To receive SNAP, a household's gross income generally has to fall at or below 130 percent of the federal poverty line. For a family of four, that came to roughly $41,800 a year in 2025. Some states lift the ceiling toward 200 percent of poverty, about $64,300 for that same family, but across much of the country the 130 percent mark is the wall.
Cross it by a dollar and the benefit ends. The cutoff does not ask what rent costs in your county, or what a week of groceries runs at your store, or whether a medical bill ate the margin last month. It asks one question, about gross income, and answers in a single word. Plenty of households clear that bar and still cannot keep the refrigerator full.
Far from a rare edge case, this is built into how the program is drawn.
Feeding America's county-level study estimates that in 2023, about 21 million people, roughly 44 percent of everyone experiencing food insecurity in the United States, may have earned too much to qualify for SNAP. More than two in five hungry Americans, in other words, are likely on the wrong side of the line.
Everyone facing hunger in the U.S., 2023, by likely SNAP eligibility. Drawn to scale.
An estimated 44 percent of people facing hunger, about 21 million, likely earn too much to qualify for SNAP. And not everyone in the other group is enrolled. Source: Feeding America, Map the Meal Gap 2025 (modeled estimates).
The gap runs in a second direction, too. Among the people who do qualify, not all are enrolled; the same study estimates that about 12 percent of those eligible do not receive benefits, whether from paperwork, stigma, or simply not knowing they qualify. Put the two groups together and the program, vital as it is, reaches a smaller circle than the hungry population it sits inside.
The cutoff is a national number. The cost of a grocery cart is a local one. In Buncombe, the two pull hard against each other.
A federal income cutoff treats a dollar in Asheville the same as a dollar in a low-cost county three states away. But Buncombe carries one of the highest costs of living in North Carolina. Just Economics of Western North Carolina set a living wage for a single adult here at $24.10 an hour for 2026, well above what much local work pays and far above the SNAP line. A person can earn enough to lose eligibility and nowhere near enough to absorb Asheville rent and Asheville grocery prices.
That is why the line at a local pantry includes people who walked in straight from a shift. They are not gaming anything. They are employed, ineligible, and short on food at the same time, which the math allows and the stereotype does not.
The food bank is the one part of the system with a door for them. Pantries do not run SNAP's income test, which is exactly why the charitable network matters for this group, and why food banks count the income-ineligible among the people they exist to serve. That is a separate question from whether charity can replace the federal benefit; it cannot, and that is taken up in a companion piece, Why Food Banks Can't Fix Hunger.

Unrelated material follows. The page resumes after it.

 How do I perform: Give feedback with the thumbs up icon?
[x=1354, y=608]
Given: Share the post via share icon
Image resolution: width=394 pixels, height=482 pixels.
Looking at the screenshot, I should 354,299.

Qualifying for help and needing it are two different things, and the distance between them has a number: about 21 million people, more than two in five of everyone who is food insecure, likely earning just enough to be turned away from SNAP. They are disproportionately working, and in a high-cost place like Buncombe they are easy to find, one aisle over at the pantry, still in a work shirt.

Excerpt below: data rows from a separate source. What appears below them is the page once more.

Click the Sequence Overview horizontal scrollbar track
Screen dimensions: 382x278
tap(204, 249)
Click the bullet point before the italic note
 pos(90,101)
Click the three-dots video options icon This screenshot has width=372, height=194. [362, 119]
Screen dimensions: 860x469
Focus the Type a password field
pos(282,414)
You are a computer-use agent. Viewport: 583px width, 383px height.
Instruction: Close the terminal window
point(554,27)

The line is not a law of nature. It is a policy choice about where help stops, drawn with little regard for what food and rent cost in any particular county, and it can be drawn differently. Until it is, the most honest thing we can do is stop picturing hunger as something that happens only to other kinds of people, and start seeing the neighbor who earns a paycheck and still runs out of food before the month is over.